BY GUS SOLOMONS JR | Nicholas Leichter is taking a different tack with his new “Spanish Wells,” described in a press release as “Creole with a '60s vibe.” It premieres June 25-29 at Dance Theater Workshop. Brooklyn-based Leichter, whose infectious style blends modern dance with a funky club flavor, has recently been collaborating – notably with the Brooklyn Philharmonic – choreographing epic musical scores like “Carmina Burana” by Carl Orff and Igor Stravinsky's “The Rite of Spring.” The latter piece will also encore on the DTW program – sans the live orchestra.

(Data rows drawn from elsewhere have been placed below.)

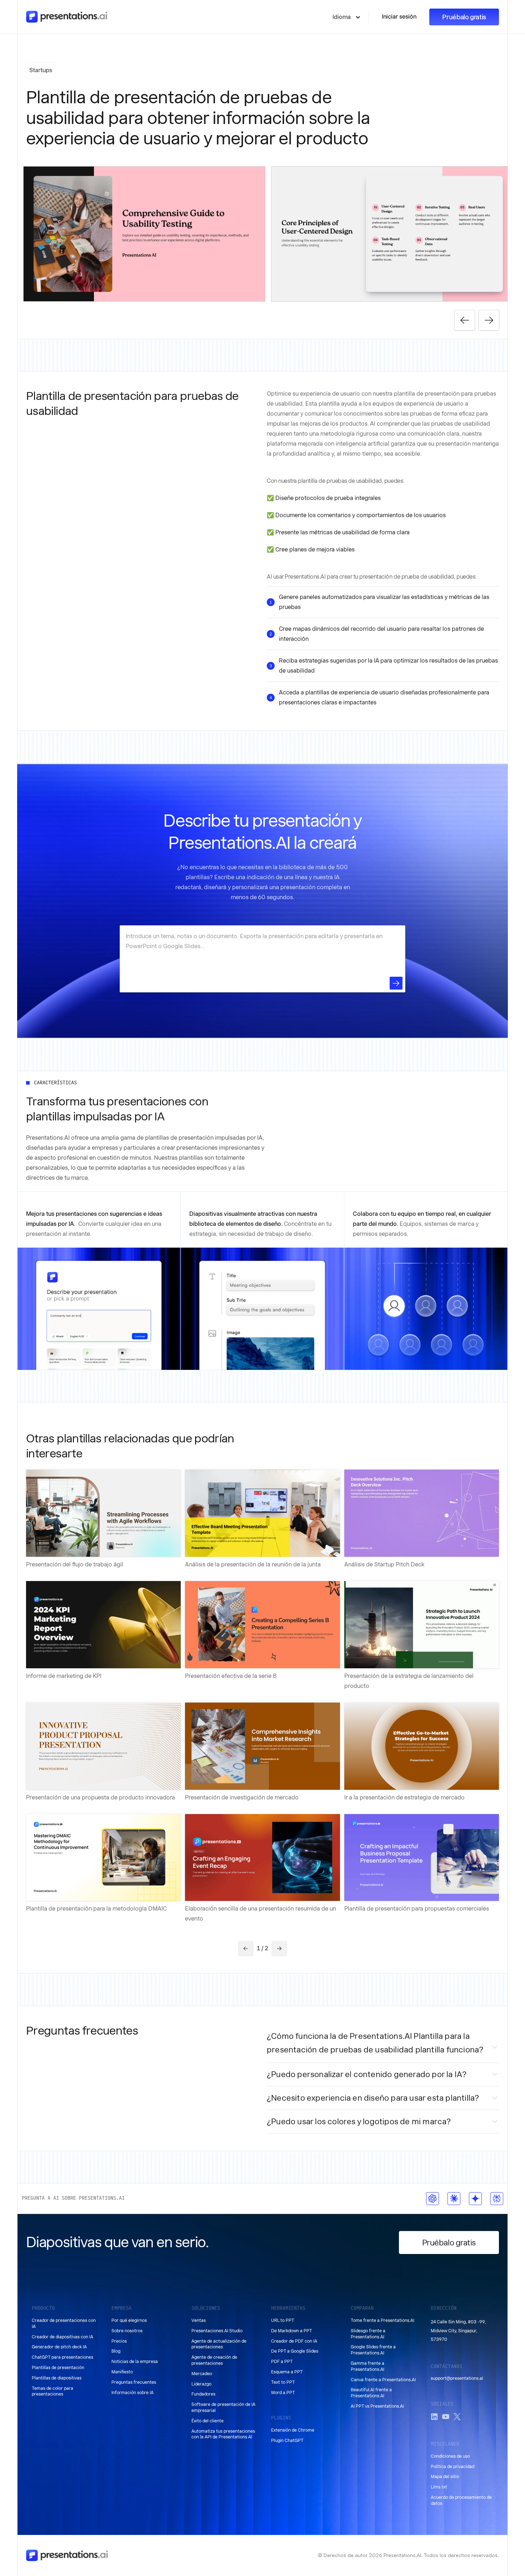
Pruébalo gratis (464, 17)
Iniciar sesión (399, 16)
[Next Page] (279, 1948)
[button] (346, 17)
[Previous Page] (245, 1948)
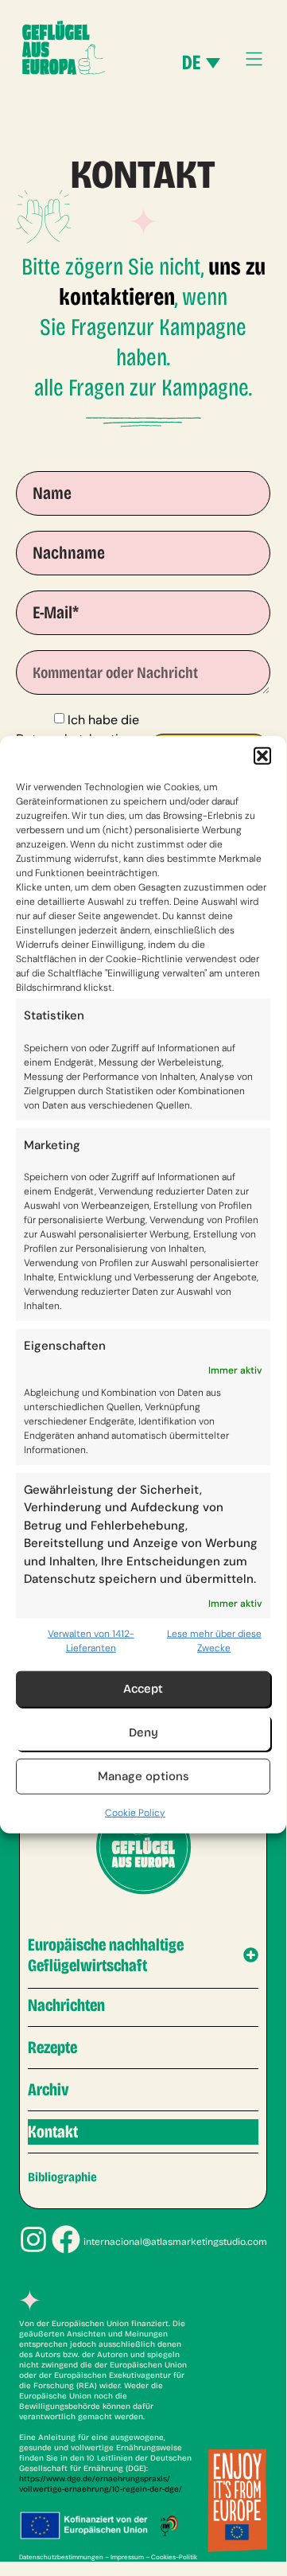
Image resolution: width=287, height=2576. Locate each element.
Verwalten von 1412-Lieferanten (91, 1640)
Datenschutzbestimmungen (61, 2557)
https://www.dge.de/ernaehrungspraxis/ (94, 2479)
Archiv (48, 2089)
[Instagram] (33, 2239)
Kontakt (53, 2132)
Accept (143, 1689)
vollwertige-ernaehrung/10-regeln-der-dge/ (100, 2489)
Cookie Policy (135, 1812)
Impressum (127, 2557)
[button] (262, 756)
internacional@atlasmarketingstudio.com (175, 2241)
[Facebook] (66, 2239)
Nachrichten (66, 2005)
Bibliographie (62, 2176)
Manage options (143, 1776)
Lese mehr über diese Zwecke (214, 1640)
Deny (143, 1732)
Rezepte (52, 2047)
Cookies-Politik (174, 2557)
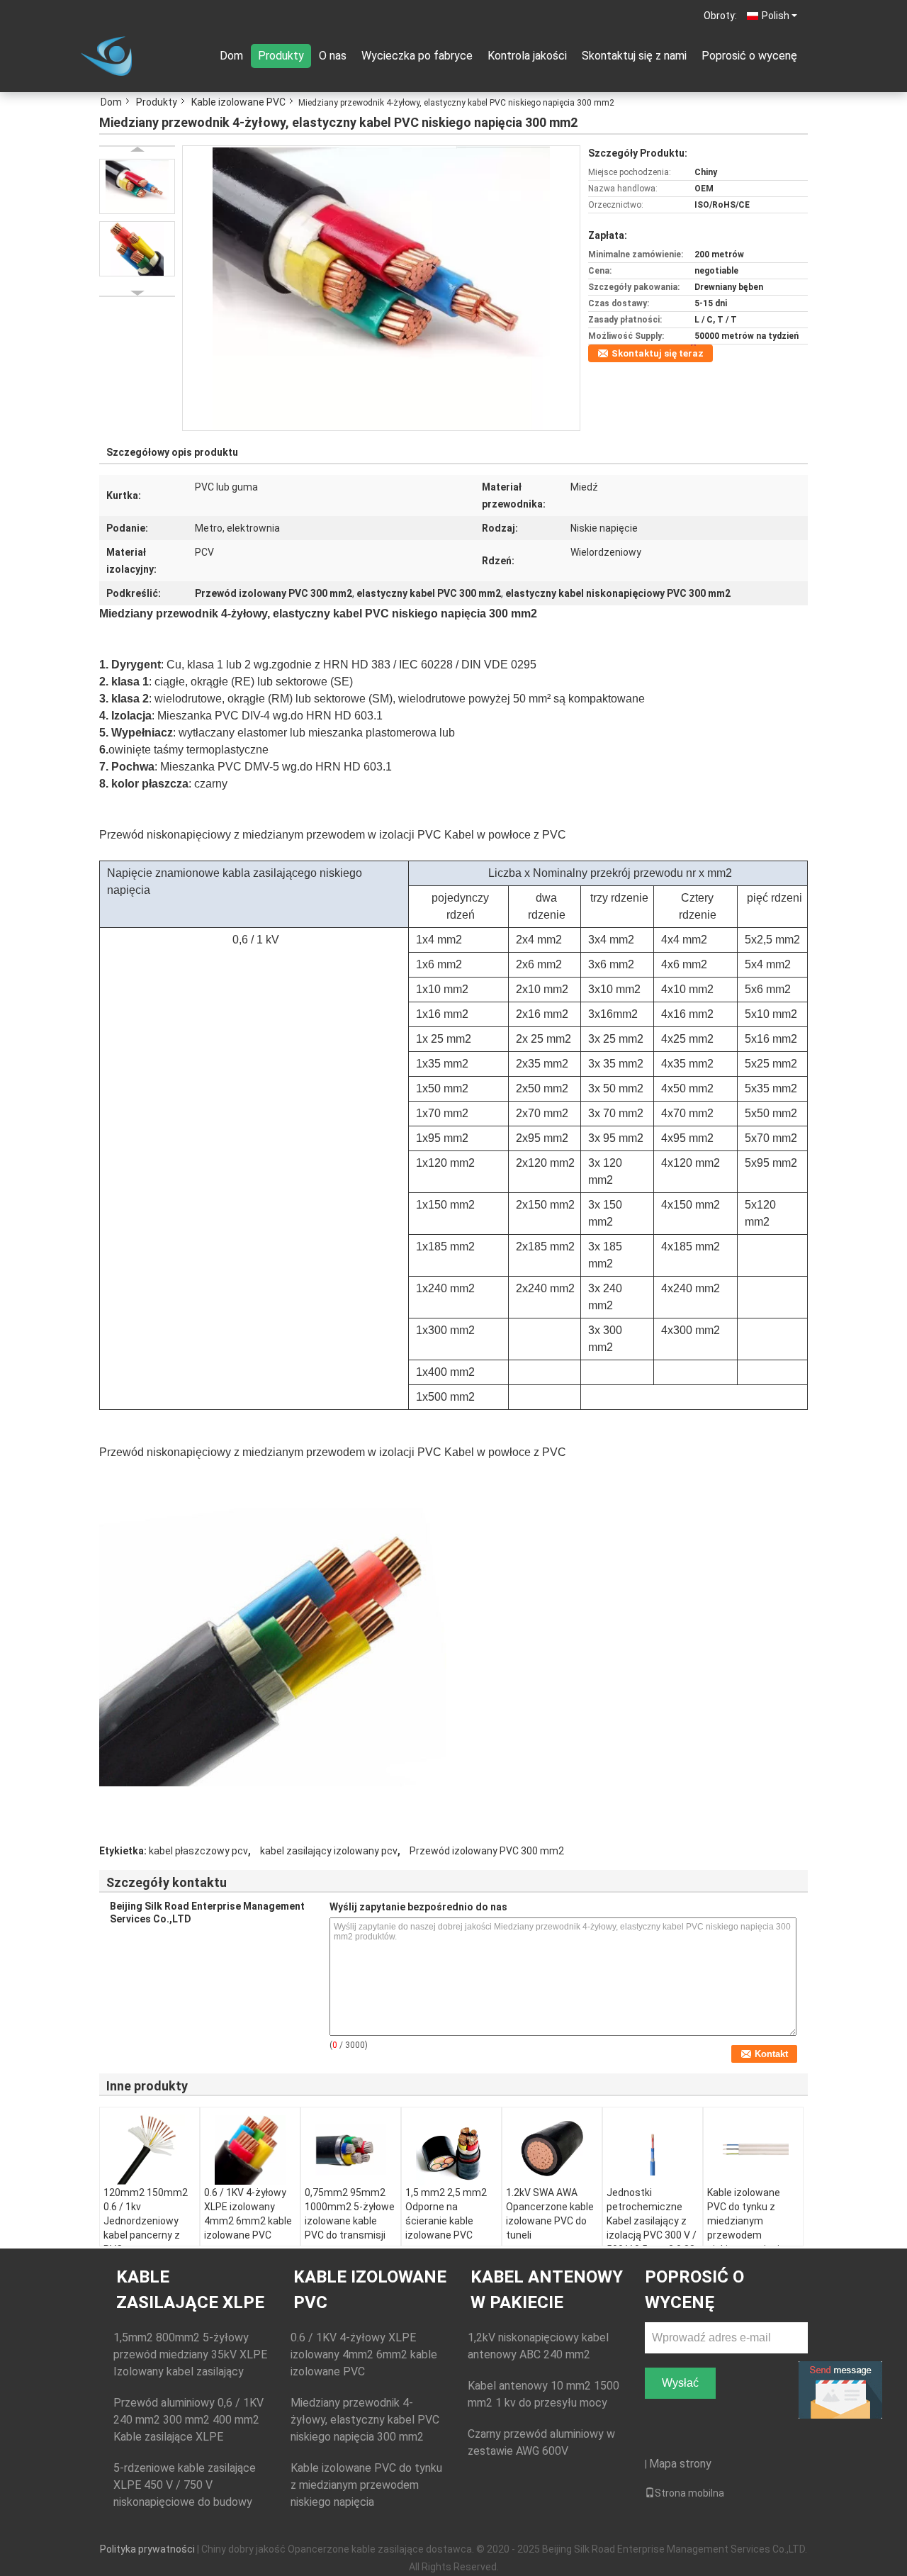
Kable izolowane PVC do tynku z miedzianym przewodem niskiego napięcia (746, 2221)
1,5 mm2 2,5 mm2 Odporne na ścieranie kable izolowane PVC (446, 2214)
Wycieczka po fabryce (417, 55)
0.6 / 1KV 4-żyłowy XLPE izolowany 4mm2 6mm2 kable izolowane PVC (248, 2214)
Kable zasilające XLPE (190, 2289)
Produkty (281, 55)
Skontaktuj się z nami (634, 55)
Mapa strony (680, 2463)
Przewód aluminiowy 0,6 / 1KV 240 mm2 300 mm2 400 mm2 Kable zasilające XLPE (188, 2419)
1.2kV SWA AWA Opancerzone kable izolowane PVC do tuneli (550, 2214)
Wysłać (680, 2383)
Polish (775, 16)
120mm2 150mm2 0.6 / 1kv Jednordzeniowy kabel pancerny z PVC (145, 2221)
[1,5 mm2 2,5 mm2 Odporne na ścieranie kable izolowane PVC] (451, 2150)
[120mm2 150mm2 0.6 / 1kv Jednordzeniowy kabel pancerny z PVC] (149, 2150)
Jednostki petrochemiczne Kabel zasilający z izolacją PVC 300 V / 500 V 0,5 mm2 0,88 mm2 (652, 2228)
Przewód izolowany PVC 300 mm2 (487, 1851)
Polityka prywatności (147, 2549)
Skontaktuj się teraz (658, 353)
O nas (333, 55)
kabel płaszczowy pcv (198, 1851)
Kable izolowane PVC (238, 102)
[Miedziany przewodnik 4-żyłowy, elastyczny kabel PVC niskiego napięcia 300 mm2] (381, 287)
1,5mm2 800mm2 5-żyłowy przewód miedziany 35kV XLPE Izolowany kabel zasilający (190, 2354)
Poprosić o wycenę (749, 55)
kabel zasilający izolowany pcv (329, 1851)
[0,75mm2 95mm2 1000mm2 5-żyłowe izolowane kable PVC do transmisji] (350, 2150)
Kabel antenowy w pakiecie (547, 2289)
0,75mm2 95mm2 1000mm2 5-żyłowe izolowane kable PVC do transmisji (350, 2214)
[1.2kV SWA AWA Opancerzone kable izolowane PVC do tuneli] (552, 2150)
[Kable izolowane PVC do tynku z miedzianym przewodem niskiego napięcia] (753, 2150)
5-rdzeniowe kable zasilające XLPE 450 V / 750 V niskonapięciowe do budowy (184, 2485)
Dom (231, 55)
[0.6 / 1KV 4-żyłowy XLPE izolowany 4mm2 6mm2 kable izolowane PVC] (250, 2150)
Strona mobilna (689, 2493)
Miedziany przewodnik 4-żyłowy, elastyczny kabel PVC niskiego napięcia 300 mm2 (365, 2419)
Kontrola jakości (527, 55)
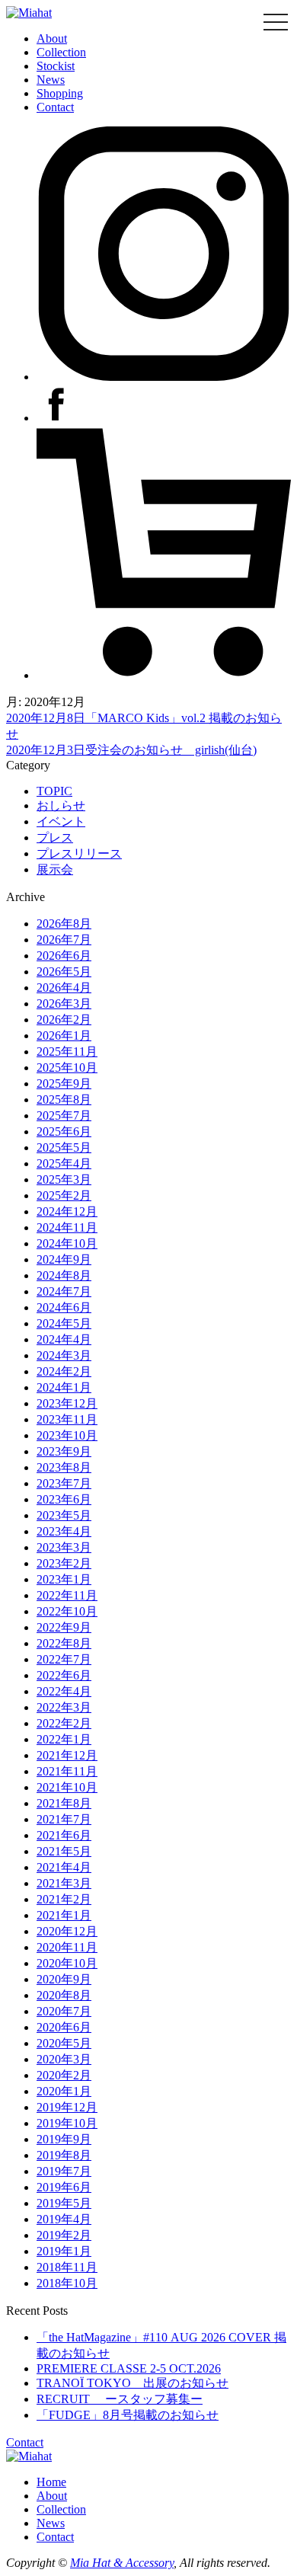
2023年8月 (64, 1467)
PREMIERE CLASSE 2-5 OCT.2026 (129, 2368)
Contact (55, 107)
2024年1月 (64, 1387)
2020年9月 (64, 1979)
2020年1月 (64, 2091)
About (52, 38)
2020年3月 (64, 2059)
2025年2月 (64, 1195)
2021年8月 (64, 1803)
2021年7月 (64, 1819)
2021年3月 (64, 1883)
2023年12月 (67, 1403)
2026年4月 (64, 987)
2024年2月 (64, 1371)
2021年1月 (64, 1915)
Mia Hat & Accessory (122, 2562)
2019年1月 (64, 2251)
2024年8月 (64, 1275)
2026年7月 (64, 939)
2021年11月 (67, 1771)
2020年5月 (64, 2043)
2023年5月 (64, 1515)
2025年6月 (64, 1131)
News (51, 79)
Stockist (56, 65)
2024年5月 (64, 1323)
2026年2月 (64, 1019)
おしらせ (61, 805)
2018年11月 (67, 2267)
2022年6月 (64, 1675)
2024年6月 (64, 1307)
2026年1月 (64, 1035)
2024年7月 (64, 1291)
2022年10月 (67, 1611)
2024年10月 (67, 1243)
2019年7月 (64, 2171)
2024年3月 (64, 1355)
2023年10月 (67, 1435)
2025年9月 (64, 1083)
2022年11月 (67, 1595)
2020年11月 (67, 1947)
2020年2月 (64, 2075)
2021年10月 (67, 1787)
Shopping (60, 93)
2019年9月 (64, 2139)
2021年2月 (64, 1899)
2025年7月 (64, 1115)
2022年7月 (64, 1659)
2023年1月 (64, 1579)
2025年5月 (64, 1147)
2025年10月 (67, 1067)
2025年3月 (64, 1179)
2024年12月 (67, 1211)
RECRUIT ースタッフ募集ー (120, 2398)
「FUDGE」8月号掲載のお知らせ (128, 2414)
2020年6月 (64, 2027)
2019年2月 (64, 2235)
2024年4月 (64, 1339)
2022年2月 (64, 1723)
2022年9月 (64, 1627)
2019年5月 (64, 2203)
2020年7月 (64, 2011)
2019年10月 (67, 2123)
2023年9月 (64, 1451)
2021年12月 (67, 1755)
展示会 (55, 869)
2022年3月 (64, 1707)
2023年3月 (64, 1547)
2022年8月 (64, 1643)
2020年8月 (64, 1995)
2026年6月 (64, 955)
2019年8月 (64, 2155)
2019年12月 (67, 2107)
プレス (55, 837)
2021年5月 (64, 1851)
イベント (61, 821)
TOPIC (54, 791)
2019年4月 (64, 2219)
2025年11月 (67, 1051)
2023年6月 (64, 1499)
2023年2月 (64, 1563)
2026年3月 (64, 1003)
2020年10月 (67, 1963)
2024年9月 (64, 1259)
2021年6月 (64, 1835)
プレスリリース (79, 853)
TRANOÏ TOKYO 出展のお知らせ (132, 2382)
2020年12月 (67, 1931)
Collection (61, 52)
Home (51, 2481)
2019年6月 (64, 2187)
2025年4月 (64, 1163)
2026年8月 (64, 923)
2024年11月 (67, 1227)
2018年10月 (67, 2283)
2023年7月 (64, 1483)
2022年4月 (64, 1691)
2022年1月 (64, 1739)
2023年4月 (64, 1531)
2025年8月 (64, 1099)
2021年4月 (64, 1867)
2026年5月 (64, 971)
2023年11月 (67, 1419)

“Coming off those collaborations,” Leichter said, “changed the game for me. I didn't want to go back to [my old] way of working, and yet I didn't know how to go forward.” Coming at an emotional time for him – in the wake of the deaths of Khalda Logan, one of his beloved company members, and of his husband Brian McCormick's stepfather – Leichter was in need of an emotional catharsis.
NICHOLAS LEICHTER DANCE
Dance Theater Workshop
Bessie Schönber Theater
219 W. 19th St.
Jun. 25-28 at 730 p.m.
Jun. 28-29 at 2 p.m.
$25; $15 for students & seniors
“Spanish Wells” is entirely self-produced without collaborators. “I had gotten really comfortable with those collaborations,” the choreographer said in a phone conversation. Working with classic, live orchestral scores “taught me very quickly how to develop new ideas and concepts, but they had such a strong [musical] backbone, it limited my options. I learned so much about respecting the classical concepts, but this time I felt there had to be a way to step outside this mold.”
In Amy Winehouse, Nicholas Leichter breaks down Debussy's mold.
Leichter continued, “As I started doing research on Debussy, I discovered that he was this wild irrational, very emotional, controversial figure, much in that kind of tabloid way.”
Enter Amy Winehouse's music with its over-the-top, politically incorrect, but soulful and funny point of view.
“I'm seeing this relationship between these amazing, brilliant artists, who are also just seriously fucked up,” he said. So, for the new half-hour-long dance he's alternating Debussy's “La Mer” with Winehouse.
“It was so wrong, it was right,” he proposed. “Pulling out songs from her was in a way was like breaking down the Debussy scenes. It gave me that soul that I was looking for.”
It's as though Leichter were using the sardonic Winehouse to elucidate the irrational Debussy.
“I would say that the characters are more colorful than some of the things I've been exploring recently,” he said of his seven strong dancers – Lauren Basco, Wendell Cooper, Aaron Draper, Mathew Heggem, Dawn Robinson, Naima Bigby Sullivan, and himself.
The title refers to a mysterious place that might be real or mythical – a figment of our imagination.
“It is questionable what happens to these people: Do they end up in this magical island? Does this place even really exist? Is it Islandia or just a really wild disco party?” Leichter speculated. “It's got this kind of '60s party vibe in that when the song changes, the whole mood changes.”
He compared the dance to a painting: “I'm trying to bring color to this painting, pull those individual pieces out and make them pop.”
Also on the program will be a brand new, recently added little solo, called “Love Letter” – “just kind of a thank you to all those that need to be thanked, some specific, some not so. Just a moment to go back to look ahead,” he added cryptically, “and remind people of the power that a performer has, which I think is something we forget. There is a tool we have that very few people have, which is a sense of power that is very different from what we consider power to be.”